Why is amortized analysis of splay tree only focusing on the splay operation and not accounting for the downwards search

Question

Each dictionary operation in a splay tree uses a splay operation to bring a node to the root of the tree. The amortized efficiency of this splay operation is typically analyzed with the potential method and described in many sources online (including the wikipedia) page. The amortized time of this splay operation is then reported as O(m lg n).

However, I nowhere find an actual analysis of complete dictionary operations, such as insert, delete, ... Each of these operations uses, besides a splay operation, also a downward search through the tree to find the correct position of the node to insert or delete. Only after you have found that node, you can start the splay operation.

People tend to make statements like:

• "the complexity of splay tree operation is the same as that of the associated splay"
• ["For our analysis, we note that the time for performing a search, insertion, or deletion is proportional to the time for the associated splaying"], p. 456 of the book of Goodrich titled "Data structures and algorithms in C++"

I have two questions:

• How is one able to make this conclusion that the time to perform a search is proportional to the time for the splay? This kind of implies that the time for the downwards traversal to the node is also proportional to the tie of the splay?
• What is the amortized time efficiency of a downwards traversal? Is it a constant, simply because you don't change the structure of the tree by simply doing a downwards traversal (so your potential stays the same)? And isn't this constant than = N, since this is the worst case?

How is one able to make this conclusion?

Answer 1

How is one able to make this conclusion that the time to perform a search is proportional to the time for the splay? This kind of implies that the time for the downwards traversal to the node is also proportional to the tie of the splay?

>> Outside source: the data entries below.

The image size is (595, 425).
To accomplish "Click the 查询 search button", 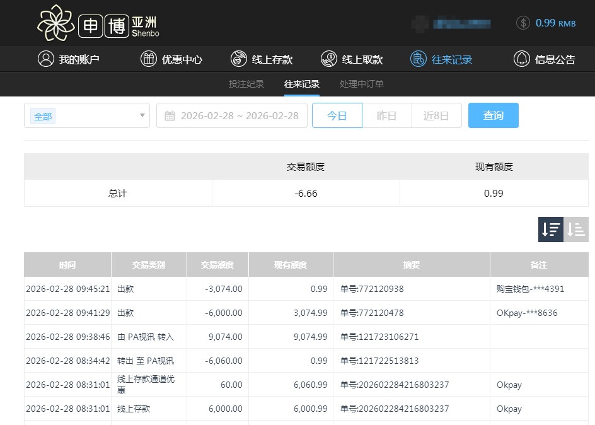I will pos(494,115).
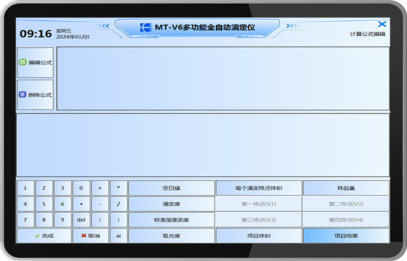Image resolution: width=407 pixels, height=261 pixels.
Task: Insert the 标准溶液浓度 variable
Action: pyautogui.click(x=171, y=220)
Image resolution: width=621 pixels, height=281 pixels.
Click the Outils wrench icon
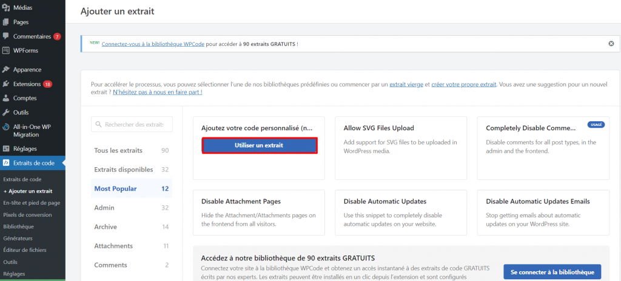[6, 112]
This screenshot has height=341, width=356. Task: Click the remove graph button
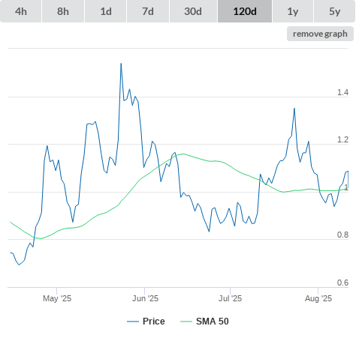(x=320, y=34)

The splay phase operates on each of the nodes traversed during the search phase. Since the work done at each node during the search phase is constant, we infer that over any sequence of operations, search = O(splay), hence O(search + splay) = O(splay).

What is the amortized time efficiency of a downwards traversal? Is it a constant, simply because you don't change the structure of the tree by simply doing a downwards traversal (so your potential stays the same)? And isn't this constant than = N, since this is the worst case?

Yes, if it were possible to search without splaying afterward. For the reason previously discussed, we treat them as inseparable, so effectively we multiply by a constant the amortization credits used by a lengthy splay to cover the search too.